「ある会社顧問(防衛省元将官)の独り言」
 第26回 大反省の巻

堀口 紀博

 顧問就任以来、社内教育講演を札幌、仙台、東京、千葉、兵庫、名古屋(12/8)で実施してきました。管理者対象の少人数の場合は焦点が定まり易く、「指揮官とは」「管理とは」などの話をしてきましたが、販社の全社員を対象にする場合、何処に焦点を合わせるのが最適か中々困難です。どんな話をしたら良いのか聞きますが、「なんでもいいですよ」「顧問塾の話を」「面白い話を」などと注文されると、どうしたものかと何週間も安眠状態を得られないことがあります。私はパワーポイントを使用していないので、目からの刺激を与えられません。
 校長のとき教育視察に行くと、各教官の教育は美しいパワーポイントを多用し、消化されないほどの情報を次から次へと流していく技法で、学生が理解しているのかどうか、なんら関係がないように感じたものでした。そんな事情を理由に実はIT化されていない自分自身の弁護をしています。「相手の立場をよく考えて」「自分が知っていることは相手も知っていると思うな」「大きな声で分かりやすく」などと教育指導してきましたが、今回の講演で私自身どうも大いなる誤解の元に講演をしてきたのかと反省をさせられました。
 日本人の大半は実は「自衛隊」のことをほとんど知らない。自衛隊としては一生懸命に「広報活動」していると思っていますが、実は、人は知りたいことだけを理解しているので、知らなくても良いこと、知りたくないことは、受け入れようとしません。私自身、陸上自衛隊のことは少し分かりますが、海上、航空自衛隊のことはほとんど分かっていません。
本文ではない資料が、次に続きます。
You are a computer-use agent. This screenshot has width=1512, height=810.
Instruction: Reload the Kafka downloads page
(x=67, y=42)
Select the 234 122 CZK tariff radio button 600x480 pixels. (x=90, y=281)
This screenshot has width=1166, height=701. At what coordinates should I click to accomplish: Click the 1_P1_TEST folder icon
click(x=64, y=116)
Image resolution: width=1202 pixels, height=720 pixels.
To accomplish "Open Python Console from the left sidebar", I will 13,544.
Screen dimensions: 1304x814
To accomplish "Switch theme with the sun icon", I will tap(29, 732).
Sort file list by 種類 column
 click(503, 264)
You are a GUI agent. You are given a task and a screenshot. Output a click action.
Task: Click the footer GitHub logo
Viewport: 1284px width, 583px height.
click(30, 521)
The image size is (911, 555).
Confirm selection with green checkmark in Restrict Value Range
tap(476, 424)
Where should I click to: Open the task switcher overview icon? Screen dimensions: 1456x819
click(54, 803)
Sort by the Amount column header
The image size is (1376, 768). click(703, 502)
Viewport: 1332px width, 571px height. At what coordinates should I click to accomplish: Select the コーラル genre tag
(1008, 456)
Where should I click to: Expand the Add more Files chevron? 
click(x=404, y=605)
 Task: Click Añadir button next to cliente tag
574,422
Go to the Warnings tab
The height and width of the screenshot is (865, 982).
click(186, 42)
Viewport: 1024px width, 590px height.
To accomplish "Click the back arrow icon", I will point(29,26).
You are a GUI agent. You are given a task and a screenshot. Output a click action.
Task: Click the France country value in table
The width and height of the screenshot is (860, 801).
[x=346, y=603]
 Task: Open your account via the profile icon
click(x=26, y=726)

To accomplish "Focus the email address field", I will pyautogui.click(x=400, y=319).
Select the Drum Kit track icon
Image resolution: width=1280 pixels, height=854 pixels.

自衛隊の組織階級などは国民の常識に近いと思っていましたが、これは日本人の知識の外でありました。これが私の大反省の第一です。
 わが社も国民の皆様に良く知られた存在だと思いますが、十分な広報活動、販売活動を地道に継続していく必要がここにあります。
 プレゼンテーション技術向上の競技会もありますが、常に心がけなければいけないことは、分かっている人によく分かる説明になっていないかということです。販売現場においても、自分と同等以上の知識がある人に説明するのではなく、分からない人にわかる説明(プレゼン)をしなければいけません。私の教育視察でも、教官は本当に一生懸命に説明しています。私には本当によく分かる教育ですが、学生には多分理解できない説明も多くありました。話をすることは、分かってもらうためにするわけです。分かってもらうためには相手の知識・常識の範囲をしっかりと把握して、丁寧に話をしなければいけません。技術者は専門のことを細部に渡り詳細に説明したがりますが相手のわかる日本語で話す技術が大切です。今回の講演の大反省は以上に述べた私も十分に分かっている?事項をしっかり考慮して話せなかったことです。正に「言うは易く、行うは難し」でした。